Coming out to anyone is a big deal considering, heterosexuality is assumed and any other alternative lifestyles always seem to need a fanfare to placate the straights. This guilt, shame, even disappointment in myself has heightened my disdain for myself. I cannot bear to look in the mirror. The reflection physically and mentally is disgusting to me. I'm attracted to everything else in my life right now, apart from the good I already have. Rationally, I understand everybody needs time, but what about me? I've been selfless for so long now, been everybody else's Superman, I want that reciprocated in the same way. Again, I can hold no one's actions in the same esteem as my own, everyone's circumstances are different, with their own priorities; I must reevaluate my expectations. More importantly, I need to love myself, flaws and all. I can't be attracted to Bart's relationship because of the material things he has acquired or, for the way he looks and his partner looks physically. Not wishing to be with either of them, but thinking, things would be better if I just looked a little like them. If I had the money, the holidays, overall, the lifestyle. At no point, at all have I realised what I currently have. It's all based most on perception and what he has told me. He could be lying to me; I trust that he isn't. I won't turn him away from confiding in me. But now I'm starting to think, if it's better for me, then that's probably what I need to do. But it isn't just him, it's everybody.

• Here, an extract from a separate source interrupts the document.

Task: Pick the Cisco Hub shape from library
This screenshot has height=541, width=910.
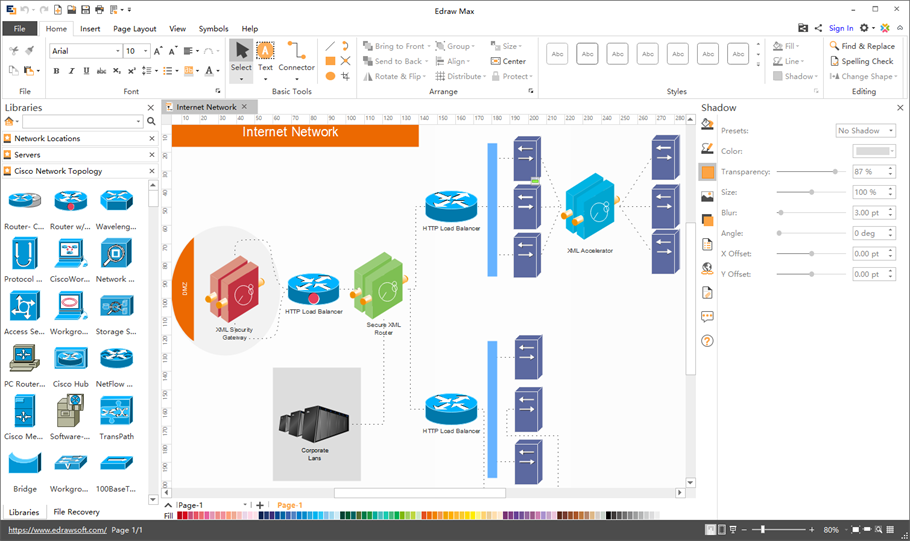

If it's not Donna's new job and pay rise, it's Saul's new job and pay rise. Additionally, it's been two months, verging on three since we got together and he's talking about buying a house together. Early for the conversation? Yes. Is he talking about doing that right now? No. He wants to live London life and settle in year or two. However, this complex I have about wealth and status linked to money and appendage is blowing out of control! I have to admit, it's an obsession. The symptom is in inadequacy. Worthless because I feel in comparison to others I stack less financially. Inadequate because, the biases through grapevine about large appendages I feel don't apply to me. Not helped by the fact twitter is my main source for following people who seem to have grotesquely large phalluses. It's self-punishment for no reason! These are things outside of my control.
I'm not, not considering buying a place with Saul in the distant future, but I need more money. What scared me the most, is how adamant I am, that I WANT to increase my salary, I WANT to match the deposit. Those two things, simply aren't going to happen without a massive sacrifice. Even though I know, long term my financial situation will improve if I cohabit with Saul, I will not allow our finances to be linked. He's the breadwinner, he would put the deposit, he'd have more disposable income. Whilst, I pay out more for somewhere bigger that my current salary won't allow. I will not depend on anyone like that. I've been doing this on my own for four years. All bills paid, pension and stocks paying into, car paid, by me. I depend on me and I live. No where near as comfortable as I like, but I do it. The sense of independence to me is the only thing in my life I ever been sure of. The one thing money has never bought; the life lessons and experiences made this. The only thing I've ever loved about myself. It's the one thing I am never ashamed of; my action orientation, reliability, and loyalty. That's Aaron! If I buy with Saul, don't I give a part of that up? Will I still be Aaron? I feel that is all that defines me, there is nothing else. So who will I be if I buy a place with you? Ok, let's rephrase, shouldn't I be willing to give a part of that up? After all, wouldn't he be doing the same thing?
I don't know how to fix any of this. And the truth is, Magpies aren't attracted to shiny objects.